I had breakfast with a friend yesterday, who I haven’t seen in a few months and it was great to catch up. I mentioned I was doing something unadvisable. In an effort to make some necessary changes in my life, I have decided to change everything, all at once.
I think generally the advice is to focus on one thing you’re trying to change and then once that’s well in hand, move on to the next. Something about if you half ass several things instead of whole assing one thing you’ll always be left with half an ass. That makes sense to me but I am also super impatient for results so I am going whole ass on a lot of things and hoping a couple will stick.
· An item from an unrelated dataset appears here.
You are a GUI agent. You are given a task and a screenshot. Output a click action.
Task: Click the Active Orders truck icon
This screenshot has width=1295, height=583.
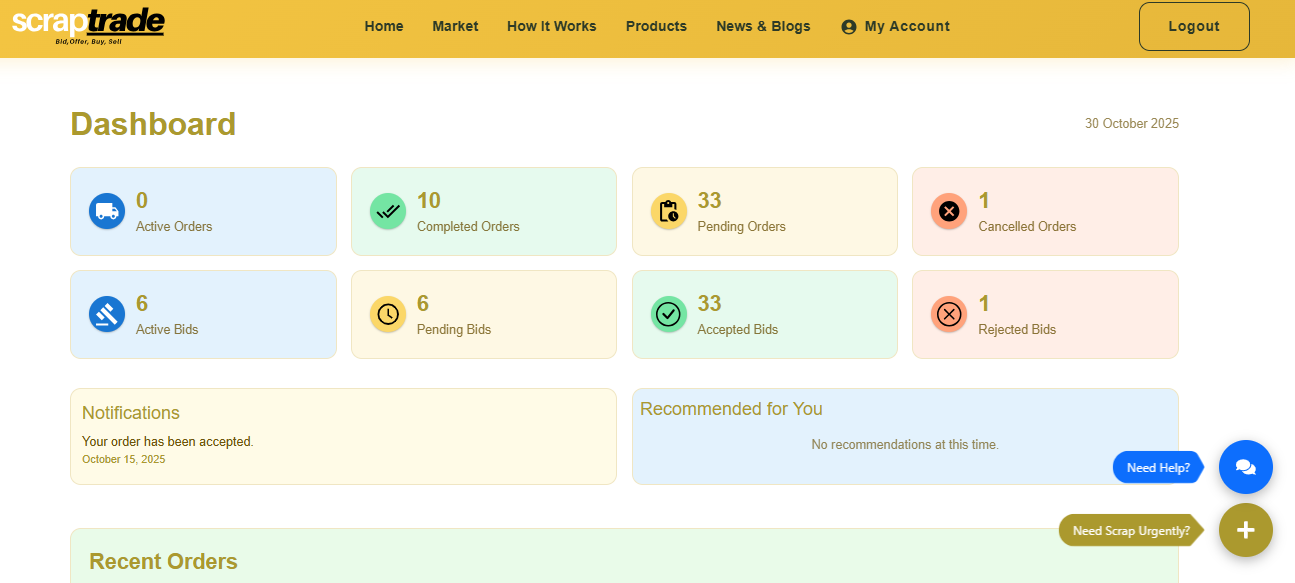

My autoimmune disease, Hashimotos, makes it challenging for me to lose weight. I don’t think I need to lose a lot of weight, but I don’t like how I feel in my body and I want to be more fit. The last time I felt this way I decided to keep a food diary to help me figure out what I was eating and how it was making me feel. It worked really well, but once I got to a point where I felt good, I stopped doing it and well, you can see how that worked out.
I’m also making an effort to exercise every day and make sure I swim at least 3 times a week. This is not in my nature and I do a mental battle everyday in which one part of me tries to convince the other part of me that this goal is unnecessary and I don’t need to do something everyday. I think that’s most of the workout: getting myself to workout.
This little blog here is another goal. I want to post every weekday, regardless of how stupid the posts are because the more I write, the better it will feel and I need to get better at this. I am frittering away this time I’ve given myself and I need to focus on getting something, anything, published and move forward.
A few months ago I started reading a book at night, an actual book with paper pages. I started by rereading the entire Harry Potter series because I figured it would hold my attention and I was right. It is perhaps this particular success that has compelled me to shove my shoulder into the other tasks to see if I can make a whole bunch of progress all at once.
Failure is imminent and that’s kind of the point. Last night I made an experimental dinner and it was kind of disgusting, but I ate it all up and then flogged myself for wasting time and energy on something I wasn’t sure about. But that is the point. I need to make an effort to make more mistakes even if I predict the failure of the task before I start. There is nothing wrong with that. I also need to work on shrugging this shit off more.
I told my friend yesterday that focusing on myself, really and truly trying to make positive changes in my life is gross. And good grief it is disgusting and messy and I feel like such an idiot most hours of the day, but I am going to keep running full speed at the brick wall because the pain and embarrassment of daily failure feels way better than the shame of doing nothing at all.